The presentation gave more examples of proper and violating communication between board members and from board members to the public. Serial meetings include “linear or chain meetings” and “hub and spoke meetings.” Munoz expounded on both, first on the linear or chain meeting.

“Let’s say, board member A talks to B and says something like “How are you going to vote at the next meeting?” said Munoz. “(This is) not a violation. Remember, we’re talking about a five-member board so that’s not a majority (in the discussion). Then Board member B talks to Board member C about the same subject matter and they have a discussion. That is a violation of the Brown Act.”

The Hub and Spoke example of communication is that one or more board members ask someone who is not accountable to the Brown Act to pass along messages or information. This is a violation of the Brown Act.

What is permitted by AB 992 passed in 2020, according to Munoz’s presentation, is individual board members may engage in conversations or communications on social media platform to answer questions from the public, provide information to the public and to solicit information from the public regarding a matter that is within the subject matter jurisdiction of the legislative body.
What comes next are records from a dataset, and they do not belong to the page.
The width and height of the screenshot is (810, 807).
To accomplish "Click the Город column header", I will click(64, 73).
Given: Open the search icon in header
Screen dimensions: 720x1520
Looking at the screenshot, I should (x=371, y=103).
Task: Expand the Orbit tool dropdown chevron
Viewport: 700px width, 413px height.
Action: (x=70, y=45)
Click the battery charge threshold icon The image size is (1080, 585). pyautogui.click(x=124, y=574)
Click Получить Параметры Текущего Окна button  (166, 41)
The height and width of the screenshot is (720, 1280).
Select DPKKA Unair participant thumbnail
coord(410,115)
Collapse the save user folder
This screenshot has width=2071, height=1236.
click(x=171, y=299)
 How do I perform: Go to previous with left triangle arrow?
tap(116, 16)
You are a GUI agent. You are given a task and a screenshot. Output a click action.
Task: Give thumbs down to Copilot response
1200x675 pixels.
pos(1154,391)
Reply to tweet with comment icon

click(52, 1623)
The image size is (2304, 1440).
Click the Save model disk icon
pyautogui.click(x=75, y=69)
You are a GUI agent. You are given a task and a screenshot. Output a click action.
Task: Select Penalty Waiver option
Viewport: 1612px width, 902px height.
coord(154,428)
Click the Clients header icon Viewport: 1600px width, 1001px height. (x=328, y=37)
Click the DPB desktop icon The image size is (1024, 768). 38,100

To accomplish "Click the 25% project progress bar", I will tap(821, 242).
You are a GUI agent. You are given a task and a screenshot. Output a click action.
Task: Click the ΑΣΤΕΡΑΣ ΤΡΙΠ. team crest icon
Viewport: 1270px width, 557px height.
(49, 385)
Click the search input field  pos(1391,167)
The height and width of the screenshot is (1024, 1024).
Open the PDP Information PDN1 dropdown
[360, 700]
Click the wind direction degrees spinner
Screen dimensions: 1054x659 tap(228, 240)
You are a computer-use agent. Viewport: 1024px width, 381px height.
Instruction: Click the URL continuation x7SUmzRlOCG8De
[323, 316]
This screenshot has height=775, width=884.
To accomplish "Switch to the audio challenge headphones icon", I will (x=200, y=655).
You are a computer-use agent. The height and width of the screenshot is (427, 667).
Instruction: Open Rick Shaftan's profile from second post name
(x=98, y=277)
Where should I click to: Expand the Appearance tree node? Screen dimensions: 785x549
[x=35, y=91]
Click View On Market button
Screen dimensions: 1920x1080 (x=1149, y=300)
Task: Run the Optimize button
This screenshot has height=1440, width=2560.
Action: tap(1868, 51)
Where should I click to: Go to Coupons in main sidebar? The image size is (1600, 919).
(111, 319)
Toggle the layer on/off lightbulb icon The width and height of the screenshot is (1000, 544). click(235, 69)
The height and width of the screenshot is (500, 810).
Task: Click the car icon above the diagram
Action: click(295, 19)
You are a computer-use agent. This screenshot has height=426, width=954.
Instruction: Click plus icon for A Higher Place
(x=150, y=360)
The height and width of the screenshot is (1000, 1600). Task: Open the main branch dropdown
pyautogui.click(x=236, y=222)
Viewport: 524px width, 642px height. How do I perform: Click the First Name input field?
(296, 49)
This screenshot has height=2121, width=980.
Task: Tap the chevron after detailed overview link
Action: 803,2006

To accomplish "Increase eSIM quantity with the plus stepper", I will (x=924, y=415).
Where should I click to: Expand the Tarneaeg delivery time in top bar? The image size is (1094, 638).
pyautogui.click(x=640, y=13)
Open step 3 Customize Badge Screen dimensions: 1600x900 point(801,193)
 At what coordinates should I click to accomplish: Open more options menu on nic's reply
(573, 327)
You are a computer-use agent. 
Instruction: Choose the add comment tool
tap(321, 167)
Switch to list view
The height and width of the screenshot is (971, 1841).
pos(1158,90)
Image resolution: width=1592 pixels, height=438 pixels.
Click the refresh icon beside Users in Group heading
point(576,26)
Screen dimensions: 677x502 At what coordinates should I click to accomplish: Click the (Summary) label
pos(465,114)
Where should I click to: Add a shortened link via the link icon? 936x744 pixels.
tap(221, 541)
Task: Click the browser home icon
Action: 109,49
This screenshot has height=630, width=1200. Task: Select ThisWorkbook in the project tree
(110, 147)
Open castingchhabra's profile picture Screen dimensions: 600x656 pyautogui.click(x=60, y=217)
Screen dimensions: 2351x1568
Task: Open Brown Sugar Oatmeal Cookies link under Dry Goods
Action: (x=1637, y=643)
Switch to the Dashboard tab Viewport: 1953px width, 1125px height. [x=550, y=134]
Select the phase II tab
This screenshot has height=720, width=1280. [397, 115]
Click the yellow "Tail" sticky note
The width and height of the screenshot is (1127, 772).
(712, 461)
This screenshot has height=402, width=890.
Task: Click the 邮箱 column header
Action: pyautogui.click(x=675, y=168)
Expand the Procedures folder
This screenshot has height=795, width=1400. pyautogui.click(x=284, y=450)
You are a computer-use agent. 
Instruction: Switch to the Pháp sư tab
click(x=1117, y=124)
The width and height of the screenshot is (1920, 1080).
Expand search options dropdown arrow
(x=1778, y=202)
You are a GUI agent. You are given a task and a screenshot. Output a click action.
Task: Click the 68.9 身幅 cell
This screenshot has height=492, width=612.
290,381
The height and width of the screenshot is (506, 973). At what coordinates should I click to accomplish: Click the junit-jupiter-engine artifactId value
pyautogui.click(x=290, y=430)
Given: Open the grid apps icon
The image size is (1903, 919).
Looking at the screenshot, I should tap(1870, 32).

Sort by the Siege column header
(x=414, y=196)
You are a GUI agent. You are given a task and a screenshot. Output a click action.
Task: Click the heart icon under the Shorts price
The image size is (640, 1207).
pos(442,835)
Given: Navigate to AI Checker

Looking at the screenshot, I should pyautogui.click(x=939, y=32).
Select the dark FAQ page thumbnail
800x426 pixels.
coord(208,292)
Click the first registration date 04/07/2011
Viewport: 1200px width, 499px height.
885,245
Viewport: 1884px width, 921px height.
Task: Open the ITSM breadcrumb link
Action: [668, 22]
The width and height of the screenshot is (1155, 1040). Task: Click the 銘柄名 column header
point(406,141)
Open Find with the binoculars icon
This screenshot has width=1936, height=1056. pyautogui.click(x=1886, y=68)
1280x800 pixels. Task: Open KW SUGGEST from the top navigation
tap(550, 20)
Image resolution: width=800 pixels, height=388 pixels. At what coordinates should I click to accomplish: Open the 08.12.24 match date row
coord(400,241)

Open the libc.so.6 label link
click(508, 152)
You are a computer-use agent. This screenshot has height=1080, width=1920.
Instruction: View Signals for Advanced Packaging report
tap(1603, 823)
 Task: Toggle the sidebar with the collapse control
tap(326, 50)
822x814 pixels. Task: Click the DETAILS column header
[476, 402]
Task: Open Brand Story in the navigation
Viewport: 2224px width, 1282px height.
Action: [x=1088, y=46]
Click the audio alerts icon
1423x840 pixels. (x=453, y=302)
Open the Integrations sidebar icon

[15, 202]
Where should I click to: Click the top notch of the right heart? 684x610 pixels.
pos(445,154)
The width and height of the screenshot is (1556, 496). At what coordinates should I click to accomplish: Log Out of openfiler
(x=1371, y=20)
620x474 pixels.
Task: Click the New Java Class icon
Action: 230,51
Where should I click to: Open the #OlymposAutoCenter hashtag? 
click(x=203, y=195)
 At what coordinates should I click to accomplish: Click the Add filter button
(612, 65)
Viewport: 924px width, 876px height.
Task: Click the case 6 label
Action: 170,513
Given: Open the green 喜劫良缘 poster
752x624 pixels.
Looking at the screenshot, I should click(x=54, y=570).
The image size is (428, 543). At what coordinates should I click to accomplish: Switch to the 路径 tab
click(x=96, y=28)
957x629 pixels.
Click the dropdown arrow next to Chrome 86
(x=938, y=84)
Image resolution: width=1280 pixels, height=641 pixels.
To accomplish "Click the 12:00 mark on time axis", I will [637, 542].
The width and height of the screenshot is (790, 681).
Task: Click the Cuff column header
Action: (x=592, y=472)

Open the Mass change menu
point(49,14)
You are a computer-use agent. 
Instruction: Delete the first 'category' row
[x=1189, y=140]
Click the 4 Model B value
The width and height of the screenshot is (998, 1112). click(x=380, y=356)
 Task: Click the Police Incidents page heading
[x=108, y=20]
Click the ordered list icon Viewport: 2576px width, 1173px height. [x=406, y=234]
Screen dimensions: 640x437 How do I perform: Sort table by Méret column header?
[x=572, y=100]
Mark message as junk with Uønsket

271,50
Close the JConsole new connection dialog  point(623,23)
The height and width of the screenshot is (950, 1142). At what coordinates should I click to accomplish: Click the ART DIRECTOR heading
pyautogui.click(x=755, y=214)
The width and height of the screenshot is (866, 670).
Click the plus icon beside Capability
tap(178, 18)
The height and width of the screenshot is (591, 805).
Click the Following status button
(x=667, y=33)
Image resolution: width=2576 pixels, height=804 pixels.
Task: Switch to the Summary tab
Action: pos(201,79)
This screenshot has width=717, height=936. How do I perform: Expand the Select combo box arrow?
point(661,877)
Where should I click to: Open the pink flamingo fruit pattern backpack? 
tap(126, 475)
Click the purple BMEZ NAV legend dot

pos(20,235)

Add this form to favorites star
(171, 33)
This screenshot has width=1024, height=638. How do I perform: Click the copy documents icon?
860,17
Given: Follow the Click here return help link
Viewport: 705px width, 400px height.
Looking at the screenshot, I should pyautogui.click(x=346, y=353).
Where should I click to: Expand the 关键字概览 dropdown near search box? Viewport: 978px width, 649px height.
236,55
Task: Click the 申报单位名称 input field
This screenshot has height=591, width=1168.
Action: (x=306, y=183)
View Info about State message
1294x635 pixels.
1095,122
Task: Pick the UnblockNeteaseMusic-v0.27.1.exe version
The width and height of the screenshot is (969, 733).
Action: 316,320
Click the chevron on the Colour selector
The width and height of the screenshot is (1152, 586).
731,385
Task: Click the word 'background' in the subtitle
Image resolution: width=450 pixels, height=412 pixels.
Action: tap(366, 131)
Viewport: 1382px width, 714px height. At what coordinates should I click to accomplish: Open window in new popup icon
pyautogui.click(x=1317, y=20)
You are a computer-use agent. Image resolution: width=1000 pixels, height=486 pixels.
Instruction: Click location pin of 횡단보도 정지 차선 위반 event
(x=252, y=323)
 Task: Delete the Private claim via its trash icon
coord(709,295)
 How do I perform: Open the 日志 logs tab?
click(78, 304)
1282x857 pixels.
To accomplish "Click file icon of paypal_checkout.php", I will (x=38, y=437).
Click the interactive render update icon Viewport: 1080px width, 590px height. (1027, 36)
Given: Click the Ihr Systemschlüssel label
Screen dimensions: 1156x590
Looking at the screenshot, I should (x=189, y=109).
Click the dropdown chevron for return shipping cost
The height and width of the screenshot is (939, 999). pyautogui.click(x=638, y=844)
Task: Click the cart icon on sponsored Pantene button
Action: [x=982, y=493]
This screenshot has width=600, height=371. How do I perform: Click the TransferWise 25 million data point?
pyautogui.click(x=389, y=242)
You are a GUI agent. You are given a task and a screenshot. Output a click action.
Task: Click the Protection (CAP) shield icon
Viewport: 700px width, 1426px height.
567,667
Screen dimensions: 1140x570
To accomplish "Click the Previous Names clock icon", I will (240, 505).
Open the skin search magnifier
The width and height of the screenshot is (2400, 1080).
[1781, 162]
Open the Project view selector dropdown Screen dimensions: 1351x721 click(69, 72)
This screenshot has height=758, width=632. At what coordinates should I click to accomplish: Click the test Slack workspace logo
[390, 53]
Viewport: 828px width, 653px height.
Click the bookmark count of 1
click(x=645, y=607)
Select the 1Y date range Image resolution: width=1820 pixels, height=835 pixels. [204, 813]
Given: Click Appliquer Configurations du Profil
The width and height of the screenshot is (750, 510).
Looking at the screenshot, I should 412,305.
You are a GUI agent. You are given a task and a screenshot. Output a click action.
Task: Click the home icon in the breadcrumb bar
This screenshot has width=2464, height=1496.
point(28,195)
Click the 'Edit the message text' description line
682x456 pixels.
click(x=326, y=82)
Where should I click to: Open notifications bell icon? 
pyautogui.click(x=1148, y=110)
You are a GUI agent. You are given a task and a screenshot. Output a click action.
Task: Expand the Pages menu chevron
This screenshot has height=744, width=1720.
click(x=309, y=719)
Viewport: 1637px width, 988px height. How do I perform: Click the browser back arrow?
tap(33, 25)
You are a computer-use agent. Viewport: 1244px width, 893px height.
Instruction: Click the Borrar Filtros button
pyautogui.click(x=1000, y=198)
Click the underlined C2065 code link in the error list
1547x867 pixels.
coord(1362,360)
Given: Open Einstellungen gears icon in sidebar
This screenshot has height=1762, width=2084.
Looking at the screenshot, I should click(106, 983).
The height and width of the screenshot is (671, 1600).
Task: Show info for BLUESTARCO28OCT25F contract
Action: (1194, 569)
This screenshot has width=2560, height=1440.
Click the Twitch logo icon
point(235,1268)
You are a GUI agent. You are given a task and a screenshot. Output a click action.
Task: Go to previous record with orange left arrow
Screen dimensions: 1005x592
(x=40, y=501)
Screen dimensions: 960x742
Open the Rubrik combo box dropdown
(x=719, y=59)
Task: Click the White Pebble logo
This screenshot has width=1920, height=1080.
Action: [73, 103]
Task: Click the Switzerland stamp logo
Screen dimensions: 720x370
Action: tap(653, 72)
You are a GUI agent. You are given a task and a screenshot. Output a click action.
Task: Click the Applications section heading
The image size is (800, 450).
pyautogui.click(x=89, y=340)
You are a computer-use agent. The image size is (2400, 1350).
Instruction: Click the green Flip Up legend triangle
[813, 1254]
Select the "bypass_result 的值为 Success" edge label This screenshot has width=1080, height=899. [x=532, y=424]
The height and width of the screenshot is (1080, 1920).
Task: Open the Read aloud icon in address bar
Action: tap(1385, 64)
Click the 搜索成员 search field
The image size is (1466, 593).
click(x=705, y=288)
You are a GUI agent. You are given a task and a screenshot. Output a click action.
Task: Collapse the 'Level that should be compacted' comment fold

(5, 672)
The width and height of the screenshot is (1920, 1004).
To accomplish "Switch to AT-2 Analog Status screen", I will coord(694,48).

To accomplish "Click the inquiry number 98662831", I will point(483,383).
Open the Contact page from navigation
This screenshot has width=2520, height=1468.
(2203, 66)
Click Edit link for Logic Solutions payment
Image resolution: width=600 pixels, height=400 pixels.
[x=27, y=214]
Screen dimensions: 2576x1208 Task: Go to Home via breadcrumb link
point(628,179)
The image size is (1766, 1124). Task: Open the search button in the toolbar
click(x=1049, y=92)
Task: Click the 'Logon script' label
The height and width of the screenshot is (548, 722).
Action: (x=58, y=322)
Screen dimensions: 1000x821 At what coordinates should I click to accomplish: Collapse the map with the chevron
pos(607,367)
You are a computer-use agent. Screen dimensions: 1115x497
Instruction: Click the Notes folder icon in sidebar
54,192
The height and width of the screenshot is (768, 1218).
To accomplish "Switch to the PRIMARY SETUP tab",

What is prohibited is a majority of the legislative body using social media to discuss among themselves agency business or a specific nature that is within the subject matter jurisdiction of the agency and any member of the legislative body responding directly to any communication from another member on an internet-based social media platform regarding matter within their subject-matter jurisdiction. This includes private chat rooms.

“It also states that board members should not engage each other on social media,” Munoz said. “You should not provide any response such as emojis, re-tweeting or even liking a post.”

Munoz expects that a lot of changes will be made in the future regarding social media and the Brown Act. He then asked for questions and comments from board members.

“This is a starting point and it will need to be refined because social media is so prominent in our lives,” Munoz said. “Frankly, these are traps for the unwary.”

Board member Pat Maple was the first to comment after the presentation.

“As far as I can see, there hasn’t been much changed,” Maple said. “Things that need to be voted on don’t happen over the phone. It happens in meetings ... Some of this stuff we talk about isn’t to be voted on and there’s no reason why we can’t discuss it. … To me this is silly.”

Ashley Beckwith, in public comment, said she felt this was a violation of free speech.

Maple said the public did need to be listened to and have a right to comment.

Munoz said the public was definitely within their rights to comment on anything on social media, and board members can even solicit thoughts from the public on social media.

“The problem is that, once board members start responding and the original board member makes more comments, that is a violation,” Munoz said.

Maple asked an additional question.

“Are there any new sanctions if you do (violate)?” Maple asked. “What can they do to you?”

Munoz responded.

“Under the Brown Act is calls for ‘remedies’; if it’s an intentional violation of the Brown Act, it could be considered a crime,” Munoz said. “You could be subject to an injunction. So what’s the big deal about an injunction? Well, judges don’t like when you break an injunction, and it could be a fine or you could spend some time in jail. There also could be a referral to the Grand Jury. It could be considered criminal act if it defunds the public.”

Maple said the board would handle minor infractions.

Munoz said a member of the public could take action about a Brown Act violation without the board.